### TASK TO COMPLETE
From the listing below, pull out each line that contains the string "size". Case counts.

### DATA IN THIS EXERCISE

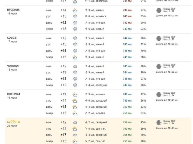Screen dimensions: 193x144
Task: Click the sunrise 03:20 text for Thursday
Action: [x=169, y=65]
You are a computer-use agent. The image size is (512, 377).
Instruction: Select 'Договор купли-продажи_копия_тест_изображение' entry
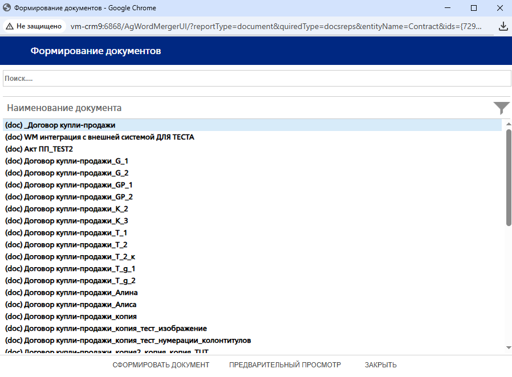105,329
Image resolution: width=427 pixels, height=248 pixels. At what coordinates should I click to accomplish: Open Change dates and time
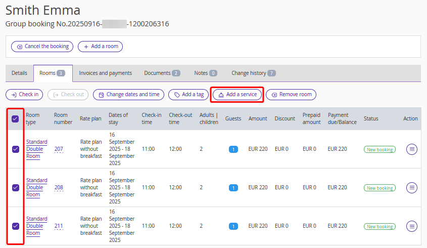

### WORKED ANSWER
You are a computer-use agent. The image size is (512, 377).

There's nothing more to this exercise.